A mere 700 and something kms east of Vancouver, or 9 hours and 45 minutes driving according to Google, you find Kokanee Glacier Park. This is one of the oldest provincial parks in BC, covering just over 320 square km. We stopped here and decided to do a bit of a hike. To find out the best place to go, we first stopped into a nearby visitor centre to get an idea of conditions. Elevation in this park is quite high, so conditions can change quickly and unexpectedly and catch you unawares. We knew (or rather M knew) there was a hut located not so many hours hike in from the road, and we were interested in heading in there. However, the information at the visitor centre was scanty at best. It seems locals who head there know what the deal is, but no one passes that information on to the visitor centre on a regular basis, so our best and most up-to-date information told us that most of the walks were still closed due to snow cover and we certainly wouldn’t be able to make it into the hut. We decided to drive up the road to the parking area and see how far we could get, although we were a bit disappointed to not be able to get in to the hut.
This is the road where I think I mentioned earlier we saw grizzly bear marks on a tree, at a height about M’s head. Fun… We drove up the kinky, bumpy, windy old dirt “road” and made it to the car park area, and I have to say I was surprised to find some quite reasonably maintained toilets up there, as well as a bunch of other cars – but no one in sight. There was a notice board (again advertising the fact that we were in the backcountry and there was wild life about so take all precautions you should) and also a stash of walking poles left by people, a really nice touch. So we geared ourselves up with walking poles, our day pack and water, and headed up hill on a nice looking path.

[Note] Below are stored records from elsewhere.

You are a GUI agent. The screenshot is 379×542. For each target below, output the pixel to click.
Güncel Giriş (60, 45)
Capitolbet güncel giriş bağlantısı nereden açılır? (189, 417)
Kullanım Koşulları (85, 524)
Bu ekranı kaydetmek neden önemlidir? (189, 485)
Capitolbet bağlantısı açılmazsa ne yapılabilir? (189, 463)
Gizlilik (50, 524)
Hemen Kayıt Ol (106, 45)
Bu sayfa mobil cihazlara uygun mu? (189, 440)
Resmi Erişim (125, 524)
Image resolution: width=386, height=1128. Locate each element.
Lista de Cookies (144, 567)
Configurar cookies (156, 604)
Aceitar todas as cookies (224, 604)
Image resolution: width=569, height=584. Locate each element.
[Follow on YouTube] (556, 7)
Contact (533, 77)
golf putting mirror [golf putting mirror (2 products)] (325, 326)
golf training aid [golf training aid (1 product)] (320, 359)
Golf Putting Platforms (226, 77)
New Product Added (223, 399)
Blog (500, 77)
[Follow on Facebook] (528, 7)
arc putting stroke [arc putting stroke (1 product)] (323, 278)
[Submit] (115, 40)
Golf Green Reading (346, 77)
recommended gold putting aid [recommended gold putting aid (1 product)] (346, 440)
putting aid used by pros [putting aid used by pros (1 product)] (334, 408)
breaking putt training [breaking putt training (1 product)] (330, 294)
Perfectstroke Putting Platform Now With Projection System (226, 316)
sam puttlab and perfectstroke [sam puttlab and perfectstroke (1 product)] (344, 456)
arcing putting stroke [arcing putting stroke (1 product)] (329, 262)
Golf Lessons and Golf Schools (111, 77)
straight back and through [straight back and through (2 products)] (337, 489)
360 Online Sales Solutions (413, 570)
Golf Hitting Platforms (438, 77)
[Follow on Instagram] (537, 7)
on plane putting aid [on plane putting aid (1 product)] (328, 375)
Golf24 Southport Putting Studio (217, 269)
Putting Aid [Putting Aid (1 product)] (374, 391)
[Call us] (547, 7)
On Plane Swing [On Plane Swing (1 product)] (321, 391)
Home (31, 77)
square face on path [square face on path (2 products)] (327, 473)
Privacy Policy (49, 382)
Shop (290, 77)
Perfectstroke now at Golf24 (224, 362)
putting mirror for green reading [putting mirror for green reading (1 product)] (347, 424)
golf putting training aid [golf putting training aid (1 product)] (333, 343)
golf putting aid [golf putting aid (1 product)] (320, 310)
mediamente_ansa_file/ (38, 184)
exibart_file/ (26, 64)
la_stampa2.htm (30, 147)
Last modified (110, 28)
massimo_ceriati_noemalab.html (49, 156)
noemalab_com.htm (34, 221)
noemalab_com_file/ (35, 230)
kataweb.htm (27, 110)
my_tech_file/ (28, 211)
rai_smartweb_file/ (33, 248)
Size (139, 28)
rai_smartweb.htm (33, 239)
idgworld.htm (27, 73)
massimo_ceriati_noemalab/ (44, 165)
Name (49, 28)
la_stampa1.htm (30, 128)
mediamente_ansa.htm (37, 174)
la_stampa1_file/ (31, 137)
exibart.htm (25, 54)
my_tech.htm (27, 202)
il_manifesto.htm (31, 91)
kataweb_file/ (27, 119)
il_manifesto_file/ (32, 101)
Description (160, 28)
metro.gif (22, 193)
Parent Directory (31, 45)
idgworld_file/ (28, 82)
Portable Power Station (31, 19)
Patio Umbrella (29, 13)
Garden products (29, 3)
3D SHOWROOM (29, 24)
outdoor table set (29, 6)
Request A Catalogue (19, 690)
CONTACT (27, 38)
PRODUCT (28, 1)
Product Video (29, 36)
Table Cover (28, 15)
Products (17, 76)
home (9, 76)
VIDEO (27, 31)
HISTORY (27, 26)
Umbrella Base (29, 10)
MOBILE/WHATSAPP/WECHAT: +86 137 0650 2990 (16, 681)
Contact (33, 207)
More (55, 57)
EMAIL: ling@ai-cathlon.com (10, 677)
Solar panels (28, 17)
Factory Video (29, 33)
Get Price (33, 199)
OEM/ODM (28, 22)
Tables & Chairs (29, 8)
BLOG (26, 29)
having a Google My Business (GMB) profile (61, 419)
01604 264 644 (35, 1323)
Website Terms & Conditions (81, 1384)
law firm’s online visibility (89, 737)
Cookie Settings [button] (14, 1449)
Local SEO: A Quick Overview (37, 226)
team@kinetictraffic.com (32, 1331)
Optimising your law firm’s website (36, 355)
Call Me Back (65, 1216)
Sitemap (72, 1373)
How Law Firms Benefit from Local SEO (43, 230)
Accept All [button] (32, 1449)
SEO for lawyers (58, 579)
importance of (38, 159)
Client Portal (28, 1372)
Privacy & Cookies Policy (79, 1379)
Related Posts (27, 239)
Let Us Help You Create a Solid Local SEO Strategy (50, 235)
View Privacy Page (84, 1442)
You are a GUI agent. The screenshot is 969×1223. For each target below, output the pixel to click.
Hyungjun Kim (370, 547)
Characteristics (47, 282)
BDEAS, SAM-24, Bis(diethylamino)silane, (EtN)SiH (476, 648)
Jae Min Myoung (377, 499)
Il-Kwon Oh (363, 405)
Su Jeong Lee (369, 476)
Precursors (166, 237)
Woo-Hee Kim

The bush on the side of the path was very overgrown and given the bear sign we had seen earlier and the fact the little critters – squirrels and birds and so on – didn’t seem in the slightest bit scared of us, it made us (and certainly me) a bit nervous about the bigger animals – if the little ones didn’t care that we were hiking along, why would the big ones care? I took to clapping my hands and hollering out every now and then, and although it cracked M up, he was soon joining me. Later we sunk into some interesting renditions of various songs, including Hotel California – I’m sure our singing was the best bear deterrent we could use!
After maybe 1.5 or 2 hours walking, we did encounter some snow and ice, but it wasn’t anywhere near as bad as what we were led to believe back at the visitor centre, and it didn’t go on for long. We were quite able to walk over the top of it, and it wasn’t on difficult or dangerous terrain. We found a suitable turnaround point, and from there, could actually see it wouldn’t have been much further to the hut (another hour or so), and while there would have been some snow cover, we would have been totally adequately equipped in our hiking boots, so a bit disappointing on that account. Nonetheless, definitely not disappointing in regards to the scenery and beauty around us.
On a side note, as it is now more than 6 months since we walked here, M just did a ski touring trip in the Kokanee Park over the week of New Years, staying at the hut we wanted to go to. The snow was so deep and the area so impassable that they had to be choppered in. Quite an impressive change between seasons.